The same simple measures should be in place to prevent infectious disease from entering a small farm as for a large farm. A change of clothes, a disinfectant footbath and no backtracking of infection from old to young stock are fundamental requirements. Small farms should also be encouraged to adhere to the principles of separation of age groups and should also develop appropriate disinfection and vaccination programs.
Getting the best chick quality
Farmers should request that the chicks and pullets they purchase from reputable suppliers undergo a full vaccination program to meet their farming circumstances. A general rule is that all chicks should be vaccinated against Marek's disease at day-old. Starter pullets should have also been vaccinated against Marek's disease at day-old as well as against fowl pox. The need for other vaccinations will depend upon the diseases already present on the farm, the proximity to other neighbouring farms and the diseases prevalent in that general poultry raising area. In some cases, poultry officers of the state Department of Agriculture may advise on appropriate vaccination programs for certain areas of the state. Alternatively, a poultry veterinarian could be consulted as to the most appropriate program for your region.
Chick quality may also be dependent on the supplying breeding farm undertaking a thorough vaccination program. For some diseases chicks receive temporary protective maternal antibodies from their mothers via the yolk as it is absorbed into the chicken during embryonic development.
Good quality stock should be sought from specialist breeders of layers birds, fancy breeds and bantams. In all cases, direct purchase from the breeder is recommended so that details of the vaccination programs used by the breeders and that used on the day-old chick or pullet can be made available.
Developing a vaccination program
Preventive vaccination is an essential part of the disease control program. Each bird owner should assess the risk of infectious agents gaining entry to the farm. There may already be infectious agents on the farm either carried by wild birds, older birds or remaining dormant in the environment. Such disease agents as Marek's disease virus, and fowl pox virus can live in a poultry shed for many months or years and reinfect chickens placed in that environment. Some disease agents can spread through the air over several kilometres. Examples are infectious bronchitis (IB) virus, Newcastle disease (ND) virus and fowl pox virus which can be spread by biting mosquitoes. Rats and mice can spread fowl cholera from nearby farms.
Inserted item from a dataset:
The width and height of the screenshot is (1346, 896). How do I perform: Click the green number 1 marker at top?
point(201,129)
In addition, some disease agents are egg borne and may be introduced when the farmer purchases day old chicks or pullets from another farmer or can be passed from generation to generation within a flock. Examples are avian mycoplasmosis (CRD), avian leucosis, avian encephalomyelitis and salmonellosis. Inquiries as to the disease status of the parent flocks should be made to the breeding farm. Older pullets could already be carrying infectious coryza, infectious laryngotracheitis (ILT) and Marek's disease (MD) unless they have been correctly vaccinated.
Diseases summary and Pfizer poultry vaccines
Pfizer Australia supplies instruction leaflets with boxes of vaccine. When bird owners purchase vaccine from our distributors, they must be supplied with a copy of the instruction leaflet, regardless of dosage number purchased. The leaflets contain information on the recommended vaccination program and how to apply and store the vaccine.
1. FOWL POX (FP)
Fowl pox is a serious problem for free-range stock because the virus is spread by biting mosquitoes particularly in the warmer months of the year. Weeping scabs and wart-like lesions develop on the non-feathered parts of the head, neck and legs. In many cases those individual pox lesions run together and can be severe enough to completely close the birds’ eyes, and can lead to starvation unless treated. The virus can also affect the inside of the mouth.
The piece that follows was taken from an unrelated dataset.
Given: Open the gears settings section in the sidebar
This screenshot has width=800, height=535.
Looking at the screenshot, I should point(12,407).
• Slow spread with incubation of 4 to 10 days
• Disease spread by direct contact bird to bird or with infected water, equipment
• Immunity develops and persists for a variable time after recovery
• In multi-age flocks the younger groups of birds tend to be more severely affected
• Because of the isolation of many backyard flocks and lack of regular exposure to
infection, explosive outbreaks involving all ages can occur if infection is introduced.
Method of Vaccination:
Some day-old chickens may be supplied vaccinated from the hatchery. These should be revaccinated at 8-12 weeks of age.
Young chickens are usually vaccinated at 1-2 weeks of age and again at 8-12 weeks of age. It is good insurance to revaccinate annually before summer.
Pfizer Australia recommends the wing stab method for chickens. The vaccine is reconstituted as directed and the special vaccination needle is dipped in the vaccine. An assistant holds the wing of the bird stretched away from its body and the needle is stabbed through the thin double layer of skin in the wing web. This causes minimal pain and ensures that the vaccine is introduced into the skin at the stab site.
A proportion of chickens should be examined one week later to see that there has been a “take” that appears as a small dry scab at the point of needle puncture.
Vaccine Pack, Storage and Handling:
Poulvac® Fowl Pox Vaccine (M Strain, Live Virus, SPF) is available in 1,000 dose vials as a freeze dried product that should be stored in the freezer (at -5oC or colder). The vaccine should be reconstituted with Poulvac® Fowl Pox Diluent and kept cool during vaccination. Refreezing of the vaccine is not recommended because of the variable effect that freezing and thawing can have on the vaccine virus.
Diluent and vaccinating needle need to be purchased separately.
2. MAREK’S DISEASE (MD)
This is a common disease of chickens caused by a herpesvirus and is characterised by paralysis of the legs and/or wings and/or the formation of tumours throughout many organs of the body. The majority of losses occurs in pullets up to laying age but may occur throughout the life of the flock. Mortalities may be as high as 40%.
Infection can take place immediately after hatching so vaccination must take place at one day of age. Chickens hatched under hens can acquire the disease agent from the hen or surroundings very early in their life; so again, chicks should be vaccinated as soon after hatching as possible (preferably at one day of age). Virus is further spread by aerosol and faeces.
Method of Vaccination:
The vaccine must be reconstituted with the Poulvac® Sterile Diluent as described in the instruction leaflet with the vaccine. It should preferably be used within one hour. Inject under the skin on the back of the neck. Usually a fold of neck skin is pinched up between the thumb and forefinger of one hand and the injection made under the skin in a direction away from the head. Avoid injection into the muscles of the neck.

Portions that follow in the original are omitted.